The Christian person is free (indeed, obliged) to discard any pretensions at having reason to boast in themselves, and instead is freed to glory in their utter worthlessness and dependence upon the merits of the Lord Jesus Christ alone. Let me shout it from the rooftops with the utmost joy in my heart: I HAVE NO GROUNDS FOR CONFIDENCE IN MYSELF!!! Hurrah! It doesn’t matter if so-and-so is threatening to outshine me with their superior awesomeness – I have no awesomeness to protect! Andy Geers is not awesome – but Jesus IS!

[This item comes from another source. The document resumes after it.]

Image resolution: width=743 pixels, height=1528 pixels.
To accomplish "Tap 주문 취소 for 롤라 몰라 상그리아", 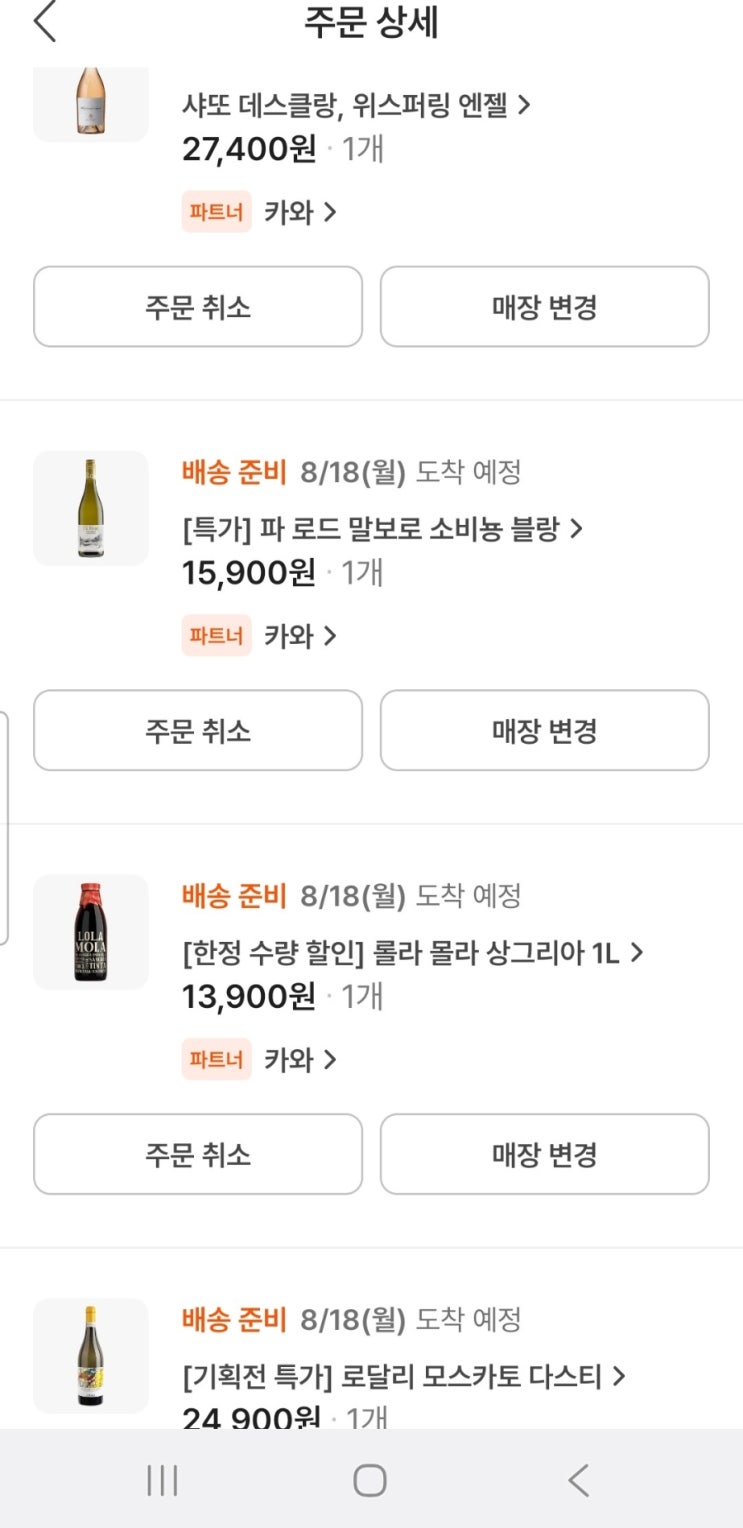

It’s such a liberating truth to know that I don’t need to protect my self-esteem – instead I need to bolster my Jesus-esteem. I’ve been really encouraged and challenged by these accounts of Martin Luther that have been doing the rounds this past week:

The Devil would come to him and whisper in his ear, accusing him of all manner of filthy sin: “Martin, you are a liar, greedy, lecherous, a blasphemer, a hypocrite. You cannot stand before God.” To which Luther would respond: “Well, yes, I am. And, indeed, Satan, you do not know the half of it. I have done much worse than that and if you care to give me your full list, I can no doubt add to it and help make it more complete. But you know what? My Saviour has died for all my sins – those you mention, those I could add and, indeed, those I have committed but am so wicked that I am unaware of having done so. It does not change the fact that Christ has died for all of them; his blood is sufficient; and on the Day of Judgment I shall be exonerated because he has taken all my sins on himself and clothed me in his own perfect righteousness.”

Unity FTW!

I’m going to keep dwelling on Luther’s approach this week. But in the mean time, I’ve taken the plunge and started a 30 day trial of the Unity game engine to see if I can reproduce my point & click adventure game during that time. So far I’m absolutely loving it! It’s a great feeling to know instead of being burdened with having to do everything myself, instead the longer I sit back and wait the more features and extensions and bugfixes get developed for it! And it has so many more features than my poor little engine could ever hope to have offered, it’s unbelievable, not to mention cross-platform support for Windows, Apple and Nintendo Wii. Somehow, I think I’ve made the right choice! Even if it does mean giving up a little cause to boast in myself.

I’d rather spend my time boasting in Jesus Christ.